Since September 2014, when the state’s Department of Motor Vehicles (DMV) introduced mandatory reporting of incidents involving the permitted cars, four of the 48 cars have been involved in traffic incidents – three Google cars and one Delphi-operated Audi SQ5. Three other companies have California’s autonomous car permits.
Whilst the driving skills of most human drivers plateau at best, autonomous cars, by their very ‘nature’, become better drivers; they also do not develop bad habits, become lazy or arrogant, get distracted or suffer fatigue
According to a Google blog post, its cars have been involved in 11 collisions since its self-driving car programme began in 2009: none was the fault of the cars or the technology, and in some the cars were not in autonomous mode. The US non-profit, Consumer Watchdog, is calling for Google to release the pre-September 2014 reports to support this claim. Certainly the four DMV reports appear to back up the claim that the autonomous car technology was not to blame.
What can we learn from this evidence as presented?
With almost a million autonomous miles driven (1.7 million if you include the cars’ manually-driven miles), and no collisions attributed to the self-driving car technology, Google’s technology appears to work. The incident involving Delphi’s Audi SQ5 was also the fault of the other party (with the Audi reportedly in manual mode); that occurred last year, and not during Delphi’s cross-America autonomous road trip earlier this year, when its Audi SQ5 drove autonomously from Mountain View to Manhattan.
The evidence also supports the oft-cited adage that 90% of collisions are caused by human driver error.
Even allowing for the possibility of some misreporting or data massaging to ward off the harsh reality of statistics, the fact remains that autonomous cars have driven safely alongside other cars for many miles and many years.
That’s great news for the OEMs and suppliers developing semi- and fully-automated cars and trucks; and reassuring for the regulators working out the finer details of how to accommodate automated vehicles alongside those less predictable human-driven cars.
It’s fair to assume that the chances of a collision increase as the miles rack up; but this fails to recognise that the further these cars drive, the better the technology gets. Whilst the driving skills of most human drivers plateau at best, autonomous cars, by their very ‘nature’, become better drivers; they also do not develop bad habits, become lazy or arrogant, get distracted or suffer fatigue.
Should autonomous cars be allowed on public roads? The evidence suggests that human drivers are the problem. To answer that question, we need more time – time to develop more data; and time to develop more trust
The human element here highlights the issues of liability and trust. Insurers and crash investigators will rely on airline-style black box recorders to identify whether man or machine was at fault; that data will also show whether and for how long a human was in control prior to the collision; and it will prevent a sly flick of a switch by a guilty driver seeking to put the car into autonomous mode and blame the technology.

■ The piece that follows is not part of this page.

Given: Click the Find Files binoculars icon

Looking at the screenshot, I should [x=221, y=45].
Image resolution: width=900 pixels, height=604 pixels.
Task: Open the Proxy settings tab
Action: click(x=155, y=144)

Delphi has indicated that people behave differently when driving near autonomous cars. Should, then, autonomous cars be identifiable, or should they be indistinguishable from manual cars? Should something be used to indicate when the car is in autonomous mode? And, to return to the original question, should autonomous cars be allowed on public roads? The evidence suggests that human drivers are the problem. To answer that question, we need more time – time to develop more data; and time to develop more trust.